В «Историографии общественных наук в Узбекистане» (1974) Лунин еще более смягчил форму своих высказываний о Наливкине. Он по-прежнему говорил о «нечеткости его революционных воззрений», «отсутствии твердой, до конца осознанной идейно-политической платформы», «налете толстовских воззрений», характеризовал позицию Наливкина как «мелкобуржуазную», которая неизбежно затягивает его «в болото контрреволюции», говорил о «вредной соглашательской деятельности» Наливкина в 1917 г., называл его идеи «своеобразно-утопическим социализмом», воспринятыми «сквозь призму взглядов, характерных для либерально-свободолюбивого интеллигента начала XX в.»[51]. Но про то, что Наливкин «оставил о себе самую недобрую память», уже ничего не говорилось.
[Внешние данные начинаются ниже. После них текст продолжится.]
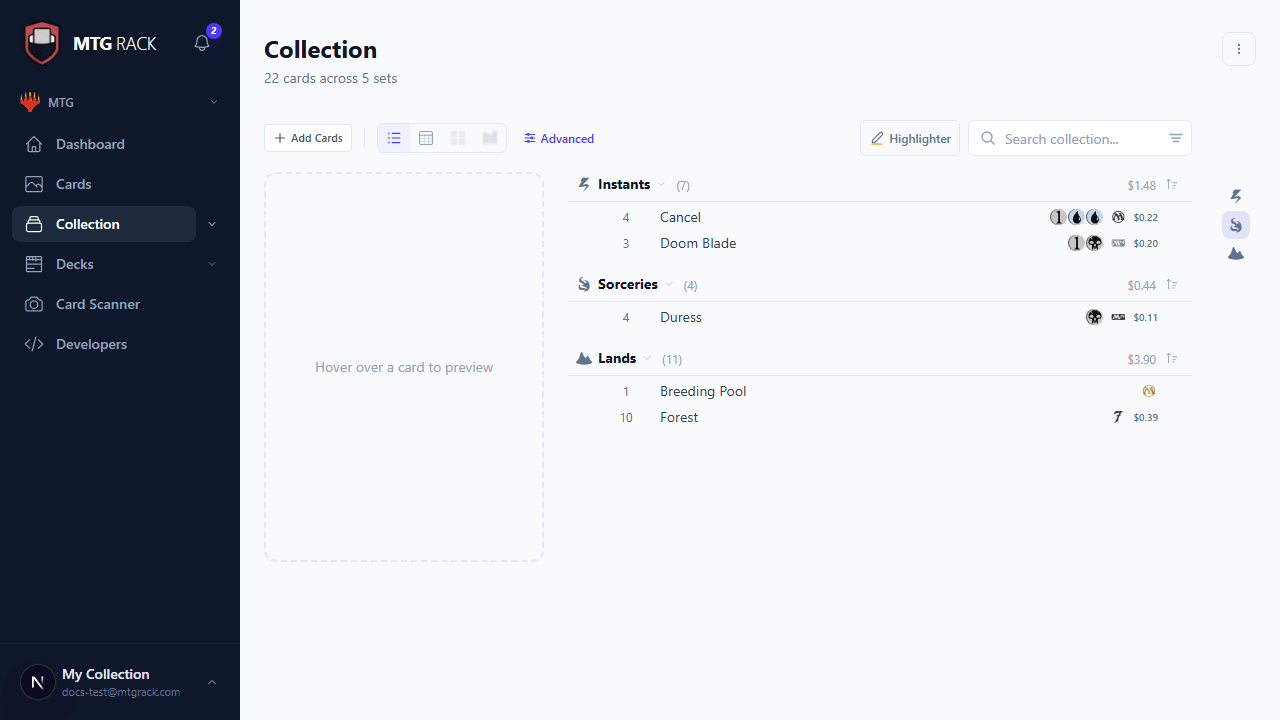Image resolution: width=1280 pixels, height=720 pixels.
Task: Switch to the binder view mode
Action: (490, 138)
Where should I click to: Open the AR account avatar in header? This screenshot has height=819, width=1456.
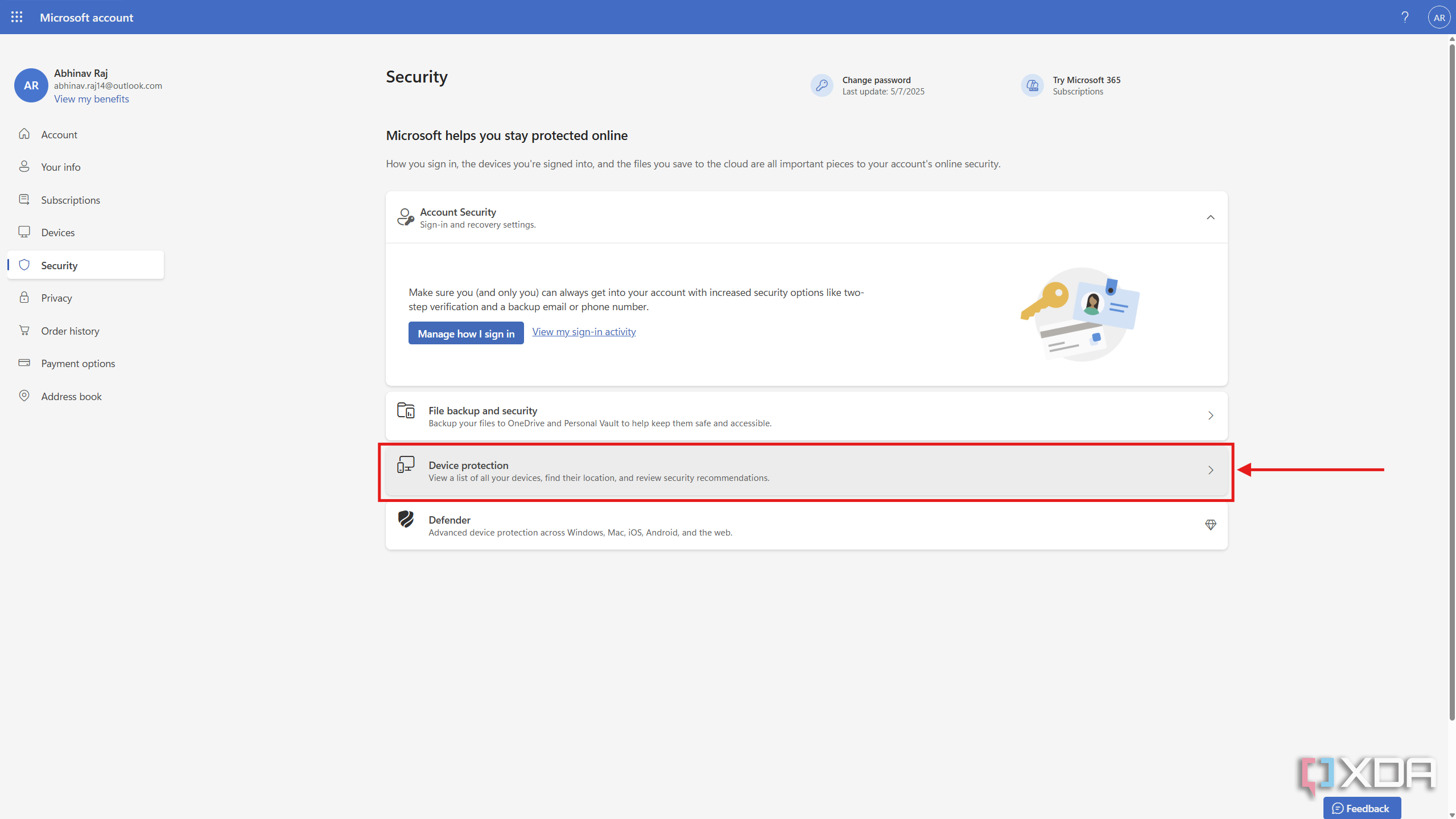pos(1439,18)
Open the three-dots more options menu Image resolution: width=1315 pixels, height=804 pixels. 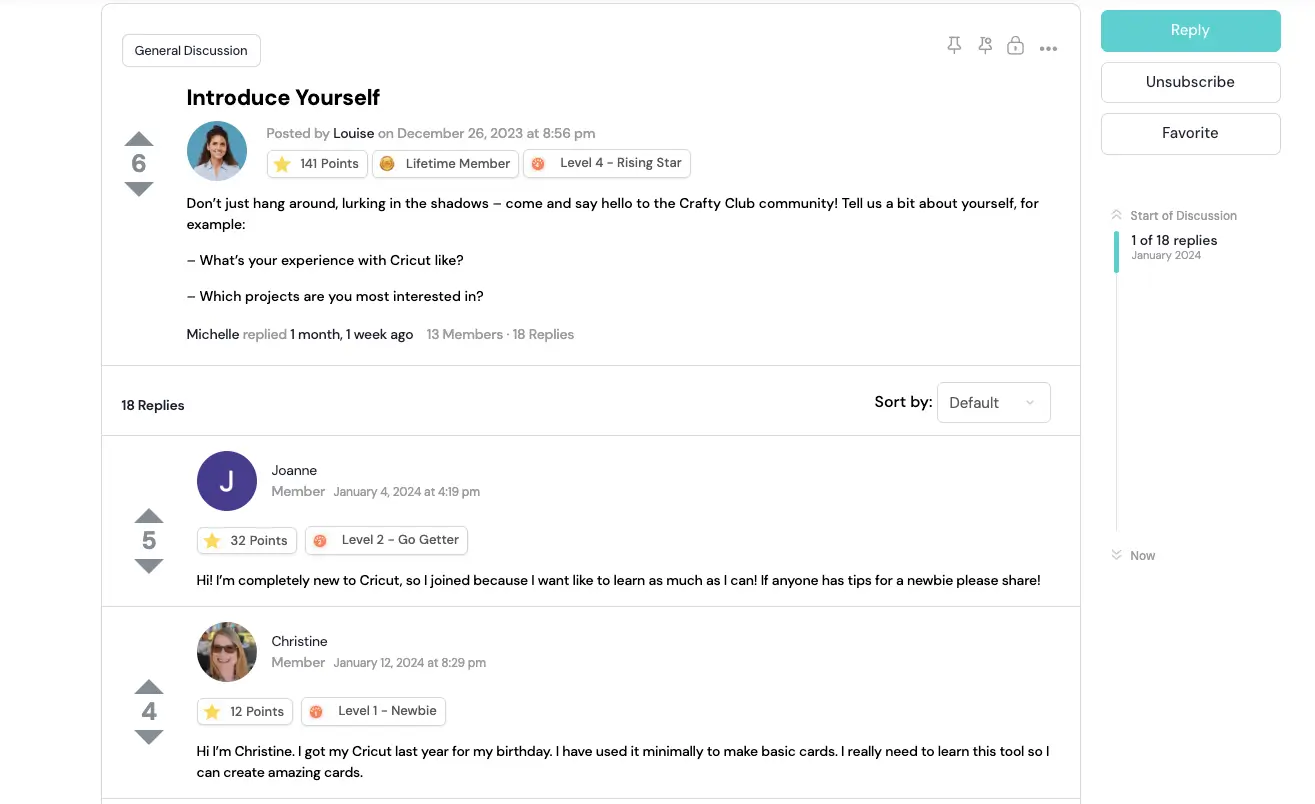point(1048,48)
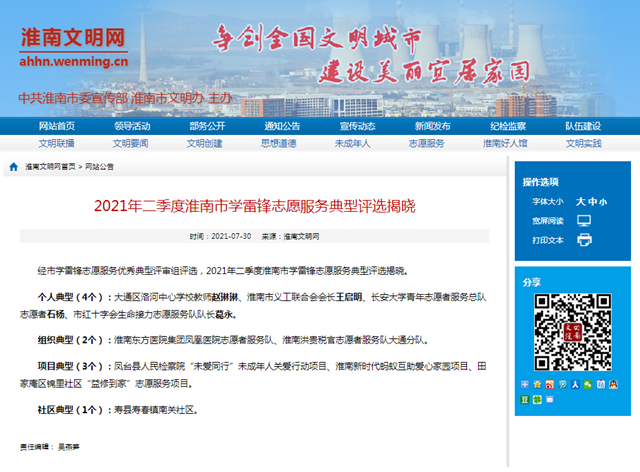Set font size to medium (中)
Screen dimensions: 640x472
coord(591,201)
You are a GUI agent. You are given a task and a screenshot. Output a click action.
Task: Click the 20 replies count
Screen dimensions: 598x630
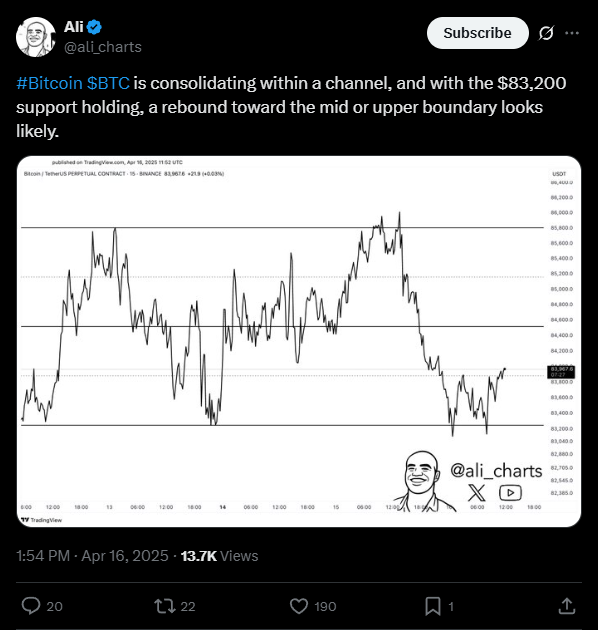[54, 606]
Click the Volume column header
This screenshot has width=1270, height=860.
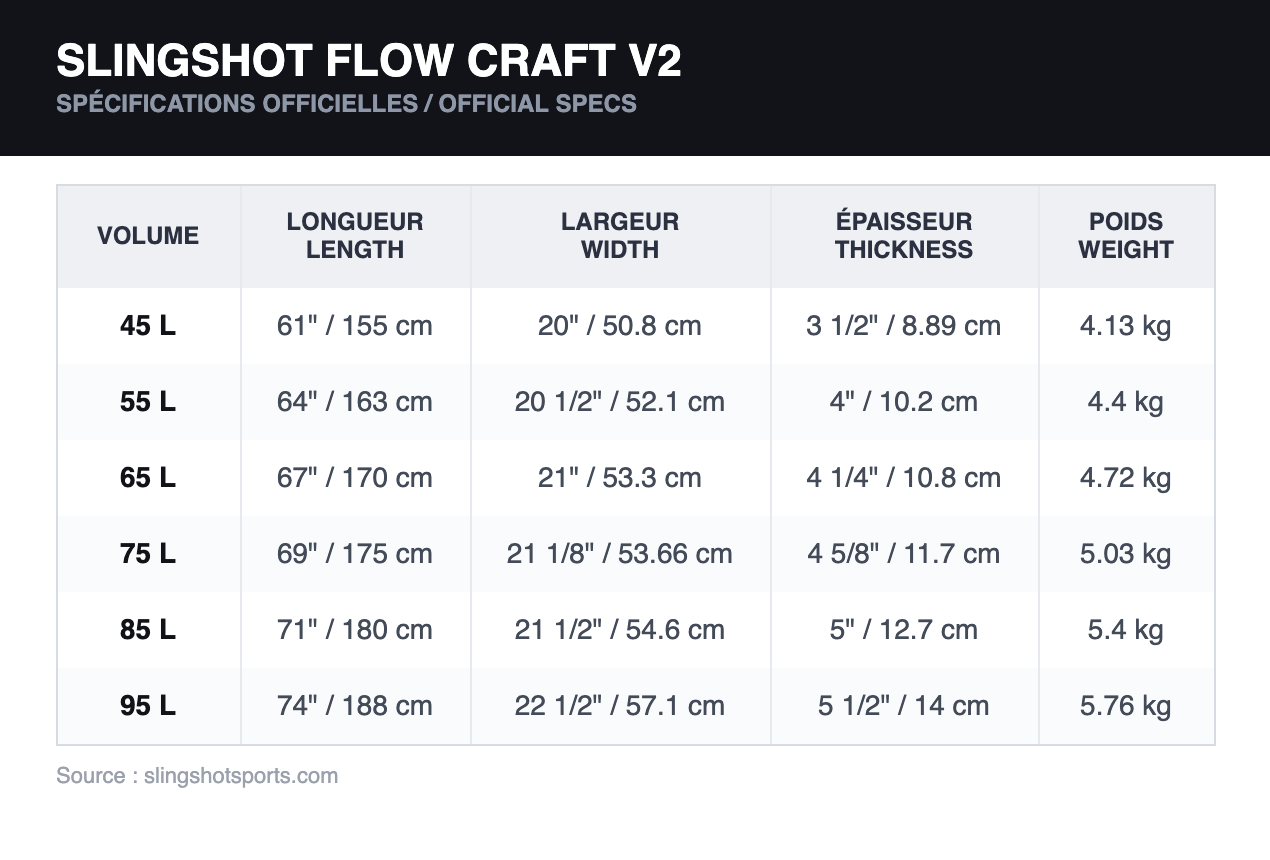pos(148,236)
Ничего не говорилось и о меньшевизме.
В 1990 г. Лунин написал в популярном ташкентском журнале еще одну статью о Наливкине. Называлась она «Еще одна замечательная жизнь». Начав с того, что историю нельзя рисовать только в мрачных или только радужных тонах, Лунин предложил новую версию рассказа о «несправедливо забытом» Наливкине. Лунин описывает, что «молодой и восторженный офицер» подверг «серьезным и мучительным сомнениям» свою прежнюю веру в «миротворческие действия правительства» и в осуществление «благородной и цивилизаторской миссии “белого царя” и его войск»[52]. К прежнему портрету «прогрессивного» Наливкина Лунин добавляет в этой статье целый ряд новых ярких красок: он дружил с джадидами, защищал местных жителей от несправедливости, боролся с хищениями, незаконными поборами, взяточничеством и т. д. «…Наливкин не был, конечно, революционером… Тем не менее всю свою жизнь он ненавидел деспотизм, произвол и беззаконие, подавление человеческой личности, искренне сочувствовал трудовому народу»[53]. Лунин повторяет свою характеристику взглядов Наливкина, но без прежнего осуждения, без эпитетов о «мелкобуржуазности» и пр. Рассказывая историю 1917 г., Лутин говорит о попытке Наливкина примирить враждующие стороны, о том, что оказался «между двух огней», о том, что он увидел угрозу со стороны большевиков, но не мог ей противостоять: «…Наливкин проявлял нерешительность, колебания, сомнения…», но это «…не должно омрачить всю его славную жизнь…» [54].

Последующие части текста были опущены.